Press Release
Registered sex offender pleads guilty to sex crimes for sexual exploitation of ten girls ages 12-16
For Immediate Release
U.S. Attorney's Office, Western District of Washington
Posed on social media as teen boy to entice young victims
Seattle – A 28-year-old registered sex offender who sexually exploited ten different minor teens after cutting off his electronic monitoring device and absconding from Department of Corrections Community Custody, pleaded guilty to federal charges today in U.S. District Court in Seattle, announced Acting U.S. Attorney Teal Luthy Miller. James “Jake” Harrison Newcomer admits that between February and April 2024 he sexually abused ten different teens he met via various social media platforms. Prosecutors and defense will both recommend that Newcomer be sentenced to 17 years in prison when sentenced by U.S. District Judge John H. Chun on November 17, 2025.
According to records filed in the case, Newcomer was on state supervision following his 30-month prison sentence for two counts of rape of a child.

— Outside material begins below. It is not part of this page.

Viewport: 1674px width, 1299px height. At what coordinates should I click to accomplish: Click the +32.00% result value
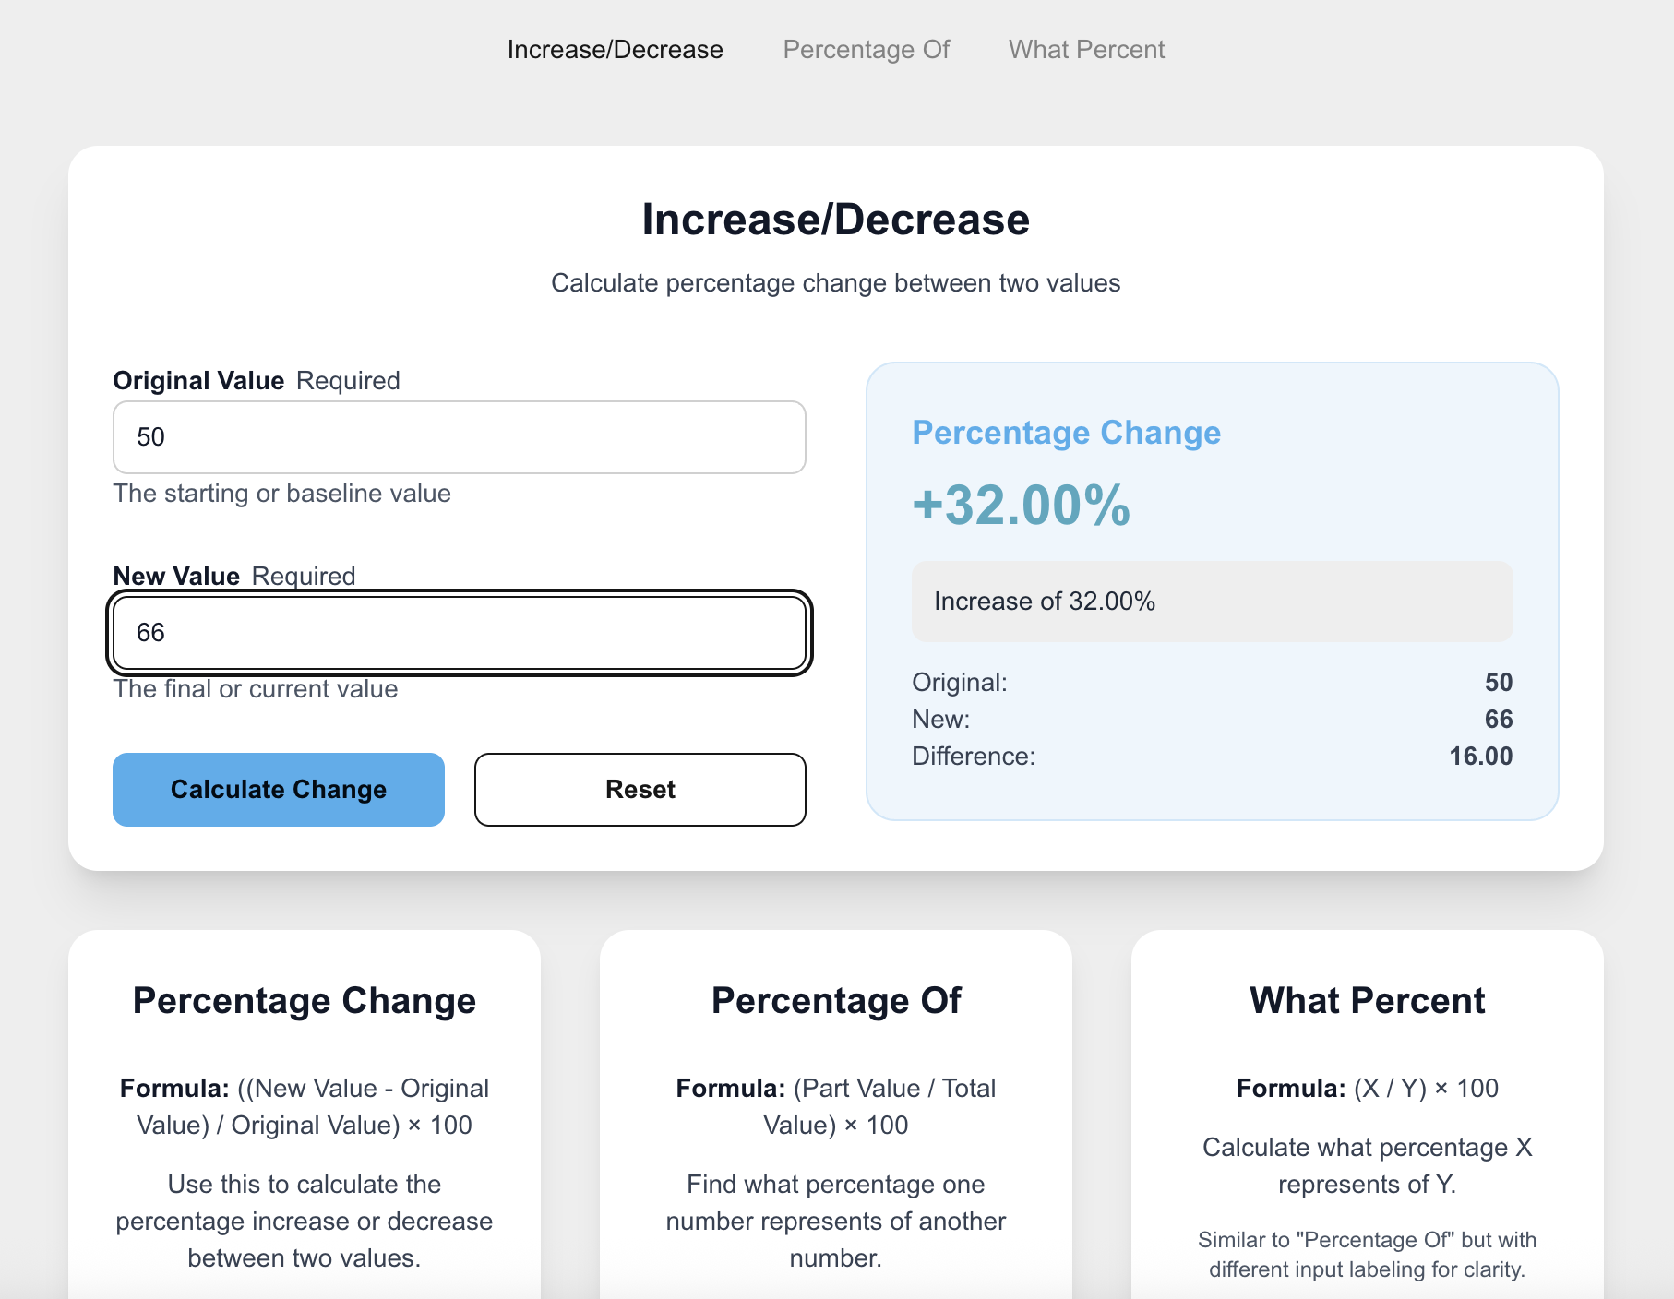tap(1018, 506)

As part of the supervision, Newcomer was on electronic monitoring with an ankle bracelet. On January 19, 2024, the ankle monitor lost connection and when corrections officers went to arrest Newcomer on January 25, 2024, he had left the residence and could not be located.
Over the next three months, Newcomer connected with various teen girls via social media and then arranged to meet them in person. In those meetings he gave girls drugs and alcohol and sexually assaulted them. The victims were from King, Kitap, Snohomish, Lewis, Clark, Thurston, and Spokane Counties as well as Woodburn Oregon. The victims ranged in age from 12 to 16.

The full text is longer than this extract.